**Material provided**
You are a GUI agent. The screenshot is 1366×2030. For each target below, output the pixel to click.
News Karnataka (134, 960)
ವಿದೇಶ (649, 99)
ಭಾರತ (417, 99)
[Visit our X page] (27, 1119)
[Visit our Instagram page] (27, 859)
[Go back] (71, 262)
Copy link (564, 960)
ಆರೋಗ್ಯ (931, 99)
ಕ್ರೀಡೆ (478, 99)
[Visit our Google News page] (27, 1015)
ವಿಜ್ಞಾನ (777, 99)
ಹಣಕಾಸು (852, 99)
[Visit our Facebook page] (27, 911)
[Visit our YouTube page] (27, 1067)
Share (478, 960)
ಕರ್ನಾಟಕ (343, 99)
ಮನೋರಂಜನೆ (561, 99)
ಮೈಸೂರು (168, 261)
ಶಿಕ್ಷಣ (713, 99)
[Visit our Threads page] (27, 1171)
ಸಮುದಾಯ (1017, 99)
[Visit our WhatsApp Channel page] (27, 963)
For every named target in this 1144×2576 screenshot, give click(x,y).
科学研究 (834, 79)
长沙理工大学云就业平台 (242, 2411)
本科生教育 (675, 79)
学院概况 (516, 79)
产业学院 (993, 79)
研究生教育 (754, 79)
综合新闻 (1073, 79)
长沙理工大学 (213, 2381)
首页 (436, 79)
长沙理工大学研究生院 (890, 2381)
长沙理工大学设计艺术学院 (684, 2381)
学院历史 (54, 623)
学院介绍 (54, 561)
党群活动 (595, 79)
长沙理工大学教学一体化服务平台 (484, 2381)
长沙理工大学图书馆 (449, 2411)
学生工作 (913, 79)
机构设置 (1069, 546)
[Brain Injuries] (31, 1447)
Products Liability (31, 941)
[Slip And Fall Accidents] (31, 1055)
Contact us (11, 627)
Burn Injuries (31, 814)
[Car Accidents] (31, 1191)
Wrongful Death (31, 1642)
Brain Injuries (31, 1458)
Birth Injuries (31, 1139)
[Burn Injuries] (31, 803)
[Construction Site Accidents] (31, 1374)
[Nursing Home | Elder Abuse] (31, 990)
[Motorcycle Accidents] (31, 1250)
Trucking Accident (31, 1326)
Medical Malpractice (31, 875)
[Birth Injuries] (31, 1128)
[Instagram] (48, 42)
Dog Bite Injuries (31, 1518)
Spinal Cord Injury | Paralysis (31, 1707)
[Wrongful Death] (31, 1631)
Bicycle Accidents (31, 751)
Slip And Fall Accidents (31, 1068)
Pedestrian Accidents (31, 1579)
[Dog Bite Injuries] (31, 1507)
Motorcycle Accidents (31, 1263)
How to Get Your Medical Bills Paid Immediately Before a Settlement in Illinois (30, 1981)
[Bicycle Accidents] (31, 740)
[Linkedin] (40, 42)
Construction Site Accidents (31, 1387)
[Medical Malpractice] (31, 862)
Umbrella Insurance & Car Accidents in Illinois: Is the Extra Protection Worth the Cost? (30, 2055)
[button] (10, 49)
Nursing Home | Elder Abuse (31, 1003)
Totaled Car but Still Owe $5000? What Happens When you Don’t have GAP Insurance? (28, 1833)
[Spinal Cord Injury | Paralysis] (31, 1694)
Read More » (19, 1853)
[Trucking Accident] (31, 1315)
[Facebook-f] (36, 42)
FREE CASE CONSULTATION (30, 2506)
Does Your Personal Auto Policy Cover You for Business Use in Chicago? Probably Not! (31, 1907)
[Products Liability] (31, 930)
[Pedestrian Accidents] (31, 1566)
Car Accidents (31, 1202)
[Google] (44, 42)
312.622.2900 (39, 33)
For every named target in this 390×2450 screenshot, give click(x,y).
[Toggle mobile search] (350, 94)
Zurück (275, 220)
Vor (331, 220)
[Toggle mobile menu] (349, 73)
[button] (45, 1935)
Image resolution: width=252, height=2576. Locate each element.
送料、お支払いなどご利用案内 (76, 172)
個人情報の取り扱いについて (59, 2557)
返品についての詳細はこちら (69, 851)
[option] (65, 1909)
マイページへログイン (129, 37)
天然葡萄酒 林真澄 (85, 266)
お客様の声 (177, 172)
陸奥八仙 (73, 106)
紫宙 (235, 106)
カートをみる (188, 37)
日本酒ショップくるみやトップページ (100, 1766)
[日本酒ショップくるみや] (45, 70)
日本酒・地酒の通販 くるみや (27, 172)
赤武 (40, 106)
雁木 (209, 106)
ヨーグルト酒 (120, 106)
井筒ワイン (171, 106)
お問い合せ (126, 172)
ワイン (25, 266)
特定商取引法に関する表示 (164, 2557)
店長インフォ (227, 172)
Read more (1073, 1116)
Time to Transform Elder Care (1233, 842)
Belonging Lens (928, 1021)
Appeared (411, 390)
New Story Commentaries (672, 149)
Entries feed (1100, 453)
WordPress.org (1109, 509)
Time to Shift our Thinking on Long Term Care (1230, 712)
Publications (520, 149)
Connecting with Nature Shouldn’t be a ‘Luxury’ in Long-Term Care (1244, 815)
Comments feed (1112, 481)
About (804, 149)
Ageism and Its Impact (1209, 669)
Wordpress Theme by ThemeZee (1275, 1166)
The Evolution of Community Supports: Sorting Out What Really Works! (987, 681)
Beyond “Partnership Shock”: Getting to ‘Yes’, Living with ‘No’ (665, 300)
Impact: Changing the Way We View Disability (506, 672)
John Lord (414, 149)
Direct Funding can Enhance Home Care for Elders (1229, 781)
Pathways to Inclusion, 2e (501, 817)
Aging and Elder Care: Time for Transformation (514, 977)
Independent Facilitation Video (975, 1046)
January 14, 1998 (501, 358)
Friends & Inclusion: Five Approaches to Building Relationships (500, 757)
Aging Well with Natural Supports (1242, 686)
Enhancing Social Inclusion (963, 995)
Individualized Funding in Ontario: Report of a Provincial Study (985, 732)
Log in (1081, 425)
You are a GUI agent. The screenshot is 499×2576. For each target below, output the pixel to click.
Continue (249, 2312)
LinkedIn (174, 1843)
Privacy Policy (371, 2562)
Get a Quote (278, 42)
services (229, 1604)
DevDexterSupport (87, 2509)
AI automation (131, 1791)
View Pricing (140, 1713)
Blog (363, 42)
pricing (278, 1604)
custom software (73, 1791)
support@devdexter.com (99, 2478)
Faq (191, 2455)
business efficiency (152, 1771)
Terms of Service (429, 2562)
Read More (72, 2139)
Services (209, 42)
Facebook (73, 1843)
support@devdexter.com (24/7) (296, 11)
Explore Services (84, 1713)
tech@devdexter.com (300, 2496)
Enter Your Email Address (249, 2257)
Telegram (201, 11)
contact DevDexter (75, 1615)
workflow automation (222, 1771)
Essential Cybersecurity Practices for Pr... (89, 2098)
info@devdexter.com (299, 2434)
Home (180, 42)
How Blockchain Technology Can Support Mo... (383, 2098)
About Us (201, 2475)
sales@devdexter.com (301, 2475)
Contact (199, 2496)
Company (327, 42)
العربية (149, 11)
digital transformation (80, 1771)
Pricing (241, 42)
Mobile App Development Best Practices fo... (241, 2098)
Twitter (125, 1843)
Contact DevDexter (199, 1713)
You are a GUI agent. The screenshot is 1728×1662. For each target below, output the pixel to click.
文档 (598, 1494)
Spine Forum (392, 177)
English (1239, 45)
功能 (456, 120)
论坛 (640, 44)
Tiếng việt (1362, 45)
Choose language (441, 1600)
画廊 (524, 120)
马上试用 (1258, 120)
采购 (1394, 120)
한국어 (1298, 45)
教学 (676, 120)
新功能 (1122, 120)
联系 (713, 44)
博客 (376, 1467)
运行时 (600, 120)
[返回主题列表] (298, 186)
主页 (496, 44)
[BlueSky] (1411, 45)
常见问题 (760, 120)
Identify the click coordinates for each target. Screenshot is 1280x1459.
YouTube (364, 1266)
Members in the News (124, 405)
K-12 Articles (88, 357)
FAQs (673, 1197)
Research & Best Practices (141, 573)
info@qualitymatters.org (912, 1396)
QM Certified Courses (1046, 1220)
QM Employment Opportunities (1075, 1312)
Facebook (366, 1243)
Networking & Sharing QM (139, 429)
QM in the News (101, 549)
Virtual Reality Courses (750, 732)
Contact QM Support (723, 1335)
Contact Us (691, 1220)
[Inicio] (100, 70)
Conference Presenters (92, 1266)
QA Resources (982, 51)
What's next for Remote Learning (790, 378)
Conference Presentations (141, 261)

**What the task requires**
Transcribe the material exactly, stopping after the "[Burn Injuries] (31, 803)" line.

**Response to this task**
You are a GUI agent. The screenshot is 1366×2030. For each target below, output the pixel to click.
News Karnataka (134, 960)
ವಿದೇಶ (649, 99)
ಭಾರತ (417, 99)
[Visit our X page] (27, 1119)
[Visit our Instagram page] (27, 859)
[Go back] (71, 262)
Copy link (564, 960)
ಆರೋಗ್ಯ (931, 99)
ಕ್ರೀಡೆ (478, 99)
[Visit our Google News page] (27, 1015)
ವಿಜ್ಞಾನ (777, 99)
ಹಣಕಾಸು (852, 99)
[Visit our Facebook page] (27, 911)
[Visit our YouTube page] (27, 1067)
Share (478, 960)
ಕರ್ನಾಟಕ (343, 99)
ಮನೋರಂಜನೆ (561, 99)
ಮೈಸೂರು (168, 261)
ಶಿಕ್ಷಣ (713, 99)
[Visit our Threads page] (27, 1171)
ಸಮುದಾಯ (1017, 99)
[Visit our WhatsApp Channel page] (27, 963)
For every named target in this 1144×2576 screenshot, give click(x,y).
科学研究 (834, 79)
长沙理工大学云就业平台 (242, 2411)
本科生教育 (675, 79)
学院概况 (516, 79)
产业学院 (993, 79)
研究生教育 (754, 79)
综合新闻 (1073, 79)
长沙理工大学 (213, 2381)
首页 (436, 79)
长沙理工大学研究生院 (890, 2381)
长沙理工大学设计艺术学院 (684, 2381)
学院历史 (54, 623)
学院介绍 (54, 561)
党群活动 (595, 79)
长沙理工大学教学一体化服务平台 (484, 2381)
长沙理工大学图书馆 (449, 2411)
学生工作 (913, 79)
机构设置 (1069, 546)
[Brain Injuries] (31, 1447)
Products Liability (31, 941)
[Slip And Fall Accidents] (31, 1055)
Contact us (11, 627)
Burn Injuries (31, 814)
[Car Accidents] (31, 1191)
Wrongful Death (31, 1642)
Brain Injuries (31, 1458)
Birth Injuries (31, 1139)
[Burn Injuries] (31, 803)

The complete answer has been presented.